Hyperrealism is a genre of art in which pieces appear to resemble high-resolution photographs. The independent art movement was born across the United States and Europe in the early 2000s and has been adopted by many talented artists.
The realistic images that could easily be mistaken for photographs have achieved much praise, and the artist's incredible attention to detail and flawless techniques are frequently applauded. However, their extreme similarity to the images they mimic can beg the question - Why not just take a photo?
WHAT’S THE POINT?
So, what exactly makes paintings and sculptures expressive? Some argue that hyperrealism can do much to display an artist's skill but does not allow for artistic interpretation due to their reproductive nature.
These hyperreal paintings and sculptures create tangible solidity via shading and subtle lighting, and their details often have more clarity than in nature.
However, it’s one thing to impress the viewer with the realistic quality of the art, but if the piece isn’t saying anything to the viewer or carrying a message, some may argue its value as art decreases. Art should not be about capturing a likeness, but rather capturing emotion.
THERE’S EVERY POINT!
MD (Ripple) by Craig Wylie
It’s possible, however, to argue that hyperrealist art has a lot to offer the viewer. Their extreme detail can emphasis important cultural, social, or political themes by offering a unique point of view and by bringing life to emotive scenes and subjects. The subsequent narrative can be immensely meaningful and open to the interpretation of its audience.

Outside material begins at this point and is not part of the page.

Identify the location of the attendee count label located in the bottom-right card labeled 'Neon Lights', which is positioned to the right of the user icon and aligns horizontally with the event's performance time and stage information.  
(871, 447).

Gottfried Helnwein, Denis Peterson, and Craig Wylie are all hyperrealist artists who use their work to send a social message. These artists aggressively and unapologetically confront the human condition with their hyperrealist narrative which serves as a commentary on social and political issues.

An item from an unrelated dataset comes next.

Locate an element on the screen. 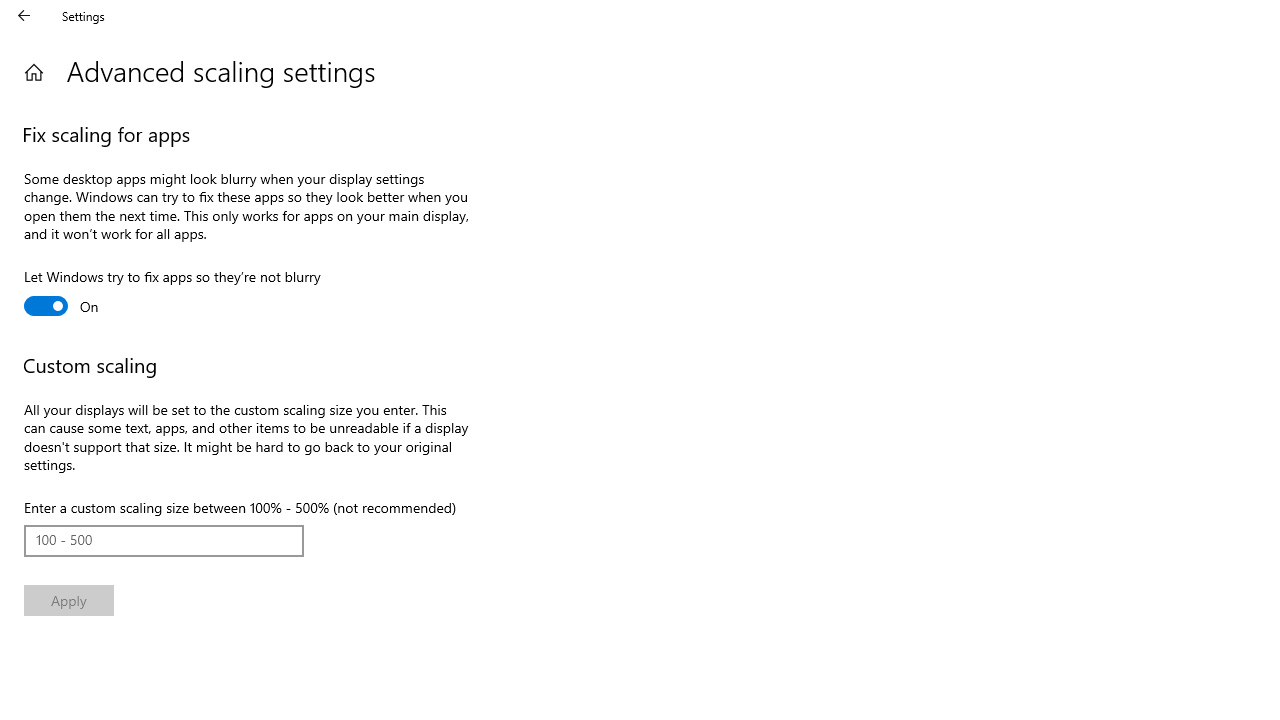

Wylie’s portraits aim to push the boundaries of traditional portraiture. Each of his hyperrealist pieces of work creates a different perspective and the meaning varies greatly when his artwork is displayed side by side. They become a “poignant elegy to the notion of human existence in time.”
He pursues the human face as an entry point for emotion and, in his own words, attempts to “isolate a kind of uninflected tension, borrowing the instantaneous from photography and extending it in time through painting, as if an infinitely vibrating chord.”
Wylie’s portraits are a good example of how hyperrealist art can be the subject of creativity and interpretation, which carry poignant and emotive social, political and cultural messages.